**WHAT YOU HAVE TO DO**
Pictures stay out of the copy. Transcribe exactly, and only, the line with "Task: Click the" through the last line of the entries below.

START INPUT FOR THIS TASK

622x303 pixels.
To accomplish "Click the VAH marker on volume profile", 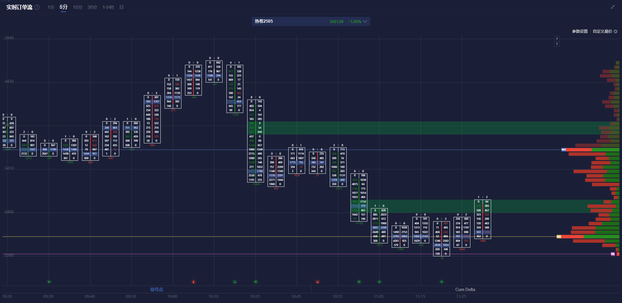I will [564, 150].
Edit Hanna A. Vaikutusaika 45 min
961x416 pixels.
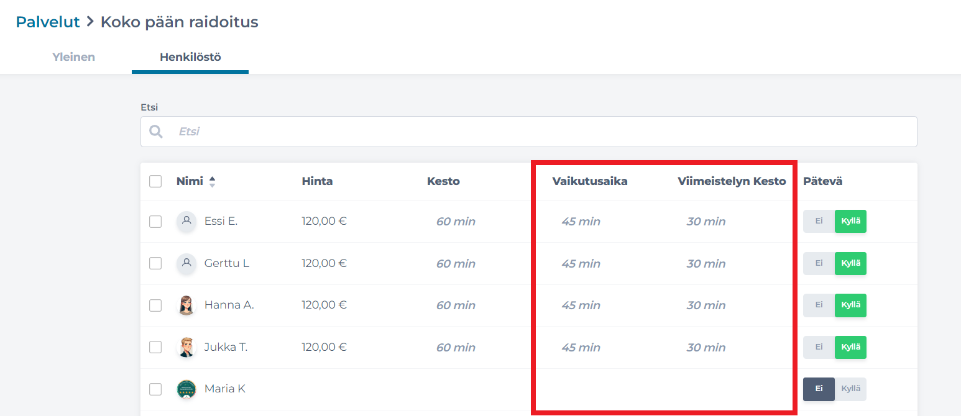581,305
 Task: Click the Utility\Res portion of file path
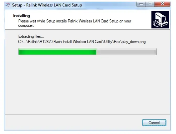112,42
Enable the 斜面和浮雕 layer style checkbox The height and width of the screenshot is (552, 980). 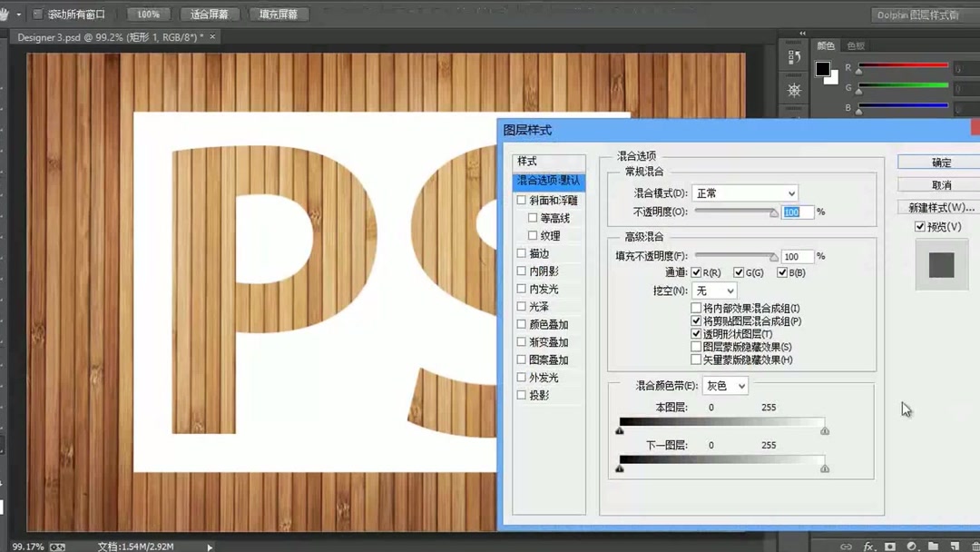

END INPUT FOR THIS TASK

**RESPONSE**
 Task: Click the Utility\Res portion of file path
112,42
Enable the 斜面和浮雕 layer style checkbox The height and width of the screenshot is (552, 980). 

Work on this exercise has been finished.